Some records:
****************

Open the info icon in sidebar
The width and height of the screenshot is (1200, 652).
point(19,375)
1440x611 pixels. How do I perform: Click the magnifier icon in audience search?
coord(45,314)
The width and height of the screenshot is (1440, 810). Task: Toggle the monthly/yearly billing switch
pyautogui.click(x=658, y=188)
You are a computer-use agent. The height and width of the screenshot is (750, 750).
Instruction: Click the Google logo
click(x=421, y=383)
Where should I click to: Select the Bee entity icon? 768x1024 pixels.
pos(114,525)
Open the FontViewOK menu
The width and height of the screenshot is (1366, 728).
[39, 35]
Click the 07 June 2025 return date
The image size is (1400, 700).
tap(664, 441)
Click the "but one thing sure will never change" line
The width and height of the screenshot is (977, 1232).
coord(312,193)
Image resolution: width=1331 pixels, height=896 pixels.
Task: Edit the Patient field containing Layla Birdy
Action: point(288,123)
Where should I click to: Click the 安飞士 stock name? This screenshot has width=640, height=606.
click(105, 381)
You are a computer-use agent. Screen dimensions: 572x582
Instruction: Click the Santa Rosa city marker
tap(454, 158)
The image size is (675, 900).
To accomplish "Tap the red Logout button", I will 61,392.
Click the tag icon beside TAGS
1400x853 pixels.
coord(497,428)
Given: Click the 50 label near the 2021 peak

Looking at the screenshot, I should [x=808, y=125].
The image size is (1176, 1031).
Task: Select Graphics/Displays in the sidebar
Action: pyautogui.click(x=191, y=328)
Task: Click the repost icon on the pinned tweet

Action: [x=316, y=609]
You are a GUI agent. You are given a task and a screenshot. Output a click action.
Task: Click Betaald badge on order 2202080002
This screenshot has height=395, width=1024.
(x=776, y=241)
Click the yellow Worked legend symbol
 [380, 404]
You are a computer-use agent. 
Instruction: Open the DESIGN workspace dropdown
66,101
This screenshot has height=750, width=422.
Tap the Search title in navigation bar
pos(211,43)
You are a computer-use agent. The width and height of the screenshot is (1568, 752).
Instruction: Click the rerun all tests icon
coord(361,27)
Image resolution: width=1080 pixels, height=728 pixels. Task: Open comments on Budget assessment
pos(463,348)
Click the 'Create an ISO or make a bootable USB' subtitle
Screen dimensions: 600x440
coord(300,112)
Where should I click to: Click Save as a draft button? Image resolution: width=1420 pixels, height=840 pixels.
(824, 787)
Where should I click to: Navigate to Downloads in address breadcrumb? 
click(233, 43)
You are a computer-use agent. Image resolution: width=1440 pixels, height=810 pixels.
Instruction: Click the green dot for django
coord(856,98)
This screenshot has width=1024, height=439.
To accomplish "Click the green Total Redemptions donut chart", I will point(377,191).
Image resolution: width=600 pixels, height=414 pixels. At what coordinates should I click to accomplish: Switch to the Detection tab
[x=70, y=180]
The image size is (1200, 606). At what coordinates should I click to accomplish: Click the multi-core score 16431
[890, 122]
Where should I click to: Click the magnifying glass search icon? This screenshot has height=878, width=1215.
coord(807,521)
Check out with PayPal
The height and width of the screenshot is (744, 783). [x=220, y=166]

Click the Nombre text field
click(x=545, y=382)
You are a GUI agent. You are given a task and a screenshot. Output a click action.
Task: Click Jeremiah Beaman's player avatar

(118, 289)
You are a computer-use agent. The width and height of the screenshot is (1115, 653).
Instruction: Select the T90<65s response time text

****************

Can you rewrite the entries above with "computer-use agent" changed to "desktop agent" everywhere and nothing else altered?

Open the info icon in sidebar
The width and height of the screenshot is (1200, 652).
point(19,375)
1440x611 pixels. How do I perform: Click the magnifier icon in audience search?
coord(45,314)
The width and height of the screenshot is (1440, 810). Task: Toggle the monthly/yearly billing switch
pyautogui.click(x=658, y=188)
You are a desktop agent. The height and width of the screenshot is (750, 750).
Instruction: Click the Google logo
click(x=421, y=383)
Where should I click to: Select the Bee entity icon? 768x1024 pixels.
pos(114,525)
Open the FontViewOK menu
The width and height of the screenshot is (1366, 728).
[39, 35]
Click the 07 June 2025 return date
The image size is (1400, 700).
tap(664, 441)
Click the "but one thing sure will never change" line
The width and height of the screenshot is (977, 1232).
coord(312,193)
Image resolution: width=1331 pixels, height=896 pixels.
Task: Edit the Patient field containing Layla Birdy
Action: point(288,123)
Where should I click to: Click the 安飞士 stock name? This screenshot has width=640, height=606.
click(105, 381)
You are a desktop agent. Screen dimensions: 572x582
Instruction: Click the Santa Rosa city marker
tap(454, 158)
The image size is (675, 900).
To accomplish "Tap the red Logout button", I will 61,392.
Click the tag icon beside TAGS
1400x853 pixels.
coord(497,428)
Given: Click the 50 label near the 2021 peak

Looking at the screenshot, I should [x=808, y=125].
The image size is (1176, 1031).
Task: Select Graphics/Displays in the sidebar
Action: pyautogui.click(x=191, y=328)
Task: Click the repost icon on the pinned tweet

Action: [x=316, y=609]
You are a GUI agent. You are given a task and a screenshot. Output a click action.
Task: Click Betaald badge on order 2202080002
This screenshot has height=395, width=1024.
(x=776, y=241)
Click the yellow Worked legend symbol
 [380, 404]
You are a desktop agent. 
Instruction: Open the DESIGN workspace dropdown
66,101
This screenshot has height=750, width=422.
Tap the Search title in navigation bar
pos(211,43)
You are a desktop agent. The width and height of the screenshot is (1568, 752).
Instruction: Click the rerun all tests icon
coord(361,27)
Image resolution: width=1080 pixels, height=728 pixels. Task: Open comments on Budget assessment
pos(463,348)
Click the 'Create an ISO or make a bootable USB' subtitle
Screen dimensions: 600x440
coord(300,112)
Where should I click to: Click Save as a draft button? Image resolution: width=1420 pixels, height=840 pixels.
(824, 787)
Where should I click to: Navigate to Downloads in address breadcrumb? 
click(233, 43)
You are a desktop agent. Image resolution: width=1440 pixels, height=810 pixels.
Instruction: Click the green dot for django
coord(856,98)
This screenshot has width=1024, height=439.
To accomplish "Click the green Total Redemptions donut chart", I will point(377,191).
Image resolution: width=600 pixels, height=414 pixels. At what coordinates should I click to accomplish: Switch to the Detection tab
[x=70, y=180]
The image size is (1200, 606). At what coordinates should I click to accomplish: Click the multi-core score 16431
[890, 122]
Where should I click to: Click the magnifying glass search icon? This screenshot has height=878, width=1215.
coord(807,521)
Check out with PayPal
The height and width of the screenshot is (744, 783). [x=220, y=166]

Click the Nombre text field
click(x=545, y=382)
You are a GUI agent. You are given a task and a screenshot. Output a click action.
Task: Click Jeremiah Beaman's player avatar

(118, 289)
You are a desktop agent. The width and height of the screenshot is (1115, 653).
Instruction: Select the T90<65s response time text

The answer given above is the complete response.